NWT Pride says it's shutting down and LGBT advocacy and education group, the Rainbow Coalition of Yellowknife, is taking on its responsibilities for all Pride events in Yellowknife.

Leaders of both societies say involvement in different activities has been dwindling. They say considering how small the LGBT population is in the territory, it makes more sense for one group to take the lead on things like the annual Pride festivities.

"Let's face it: the North is only so big and we didn't feel like there was room for two organizations to be doing two separate things," said Chelsea Thacker, executive director of the Rainbow Coalition, which runs programs for LGBT youth.

In 2018, three of NWT Pride's four board members moved away, including president Storm Larocque, who moved from Yellowknife to Hay River to continue running the society. In August of 2018, Larocque put out a call for volunteers on the group's Facebook page. 

"Currently our board consists of your current president... me!" the post read.

Larocque says some people were interested in helping out, but there wasn't enough time to catch them up on how the society works and everything it needs to do.

NWT Pride also struggled to get city funding for Yellowknife events in 2018 after a paperwork issue, and turned to businesses for support. 

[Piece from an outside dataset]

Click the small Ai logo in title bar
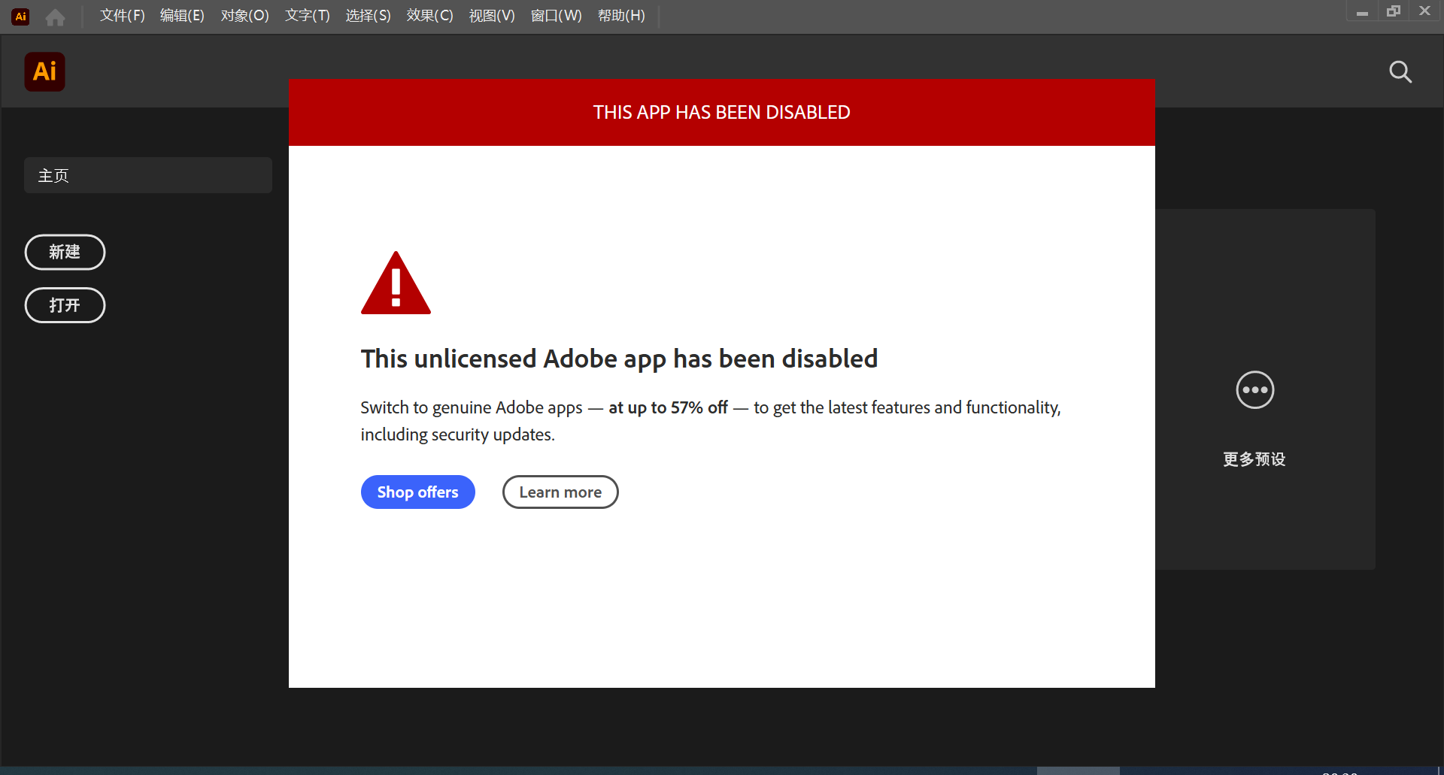point(21,17)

New direction, more education at future events

Thacker says they hope to make the Pride festival a better space for introverts and members of the LGBT community who don't feel comfortable in traditional Pride activities.

"I refer to myself as a 'quiet gay,'" they said.

"I really would like to go back to our roots, honour the Indigenous LGBTQ people in our community, and really do more outreach and education."

Chelsea Thacker, left, executive director of the Rainbow Coalition of Yellowknife speaks to a crowd gathered at city hall before the Pride flag is raised in November 2018. (Randall McKenzie/CBC)

NWT Pride didn't just create events in Yellowknife. In 2018 the society also funded an event in Hay River, bringing in drag queens from Edmonton who performed at a pub and read for kids at the local library.

Thacker says without NWT Pride, the Rainbow Coalition is "going to be responsible for the Yellowknife Pride Festival" but will continue to "support… those who wish to hold their own pride festivities," which will include helping apply for grants.

 

Comments

To encourage thoughtful and respectful conversations, first and last names will appear with each submission to CBC/Radio-Canada's online communities (except in children and youth-oriented communities). Pseudonyms will no longer be permitted.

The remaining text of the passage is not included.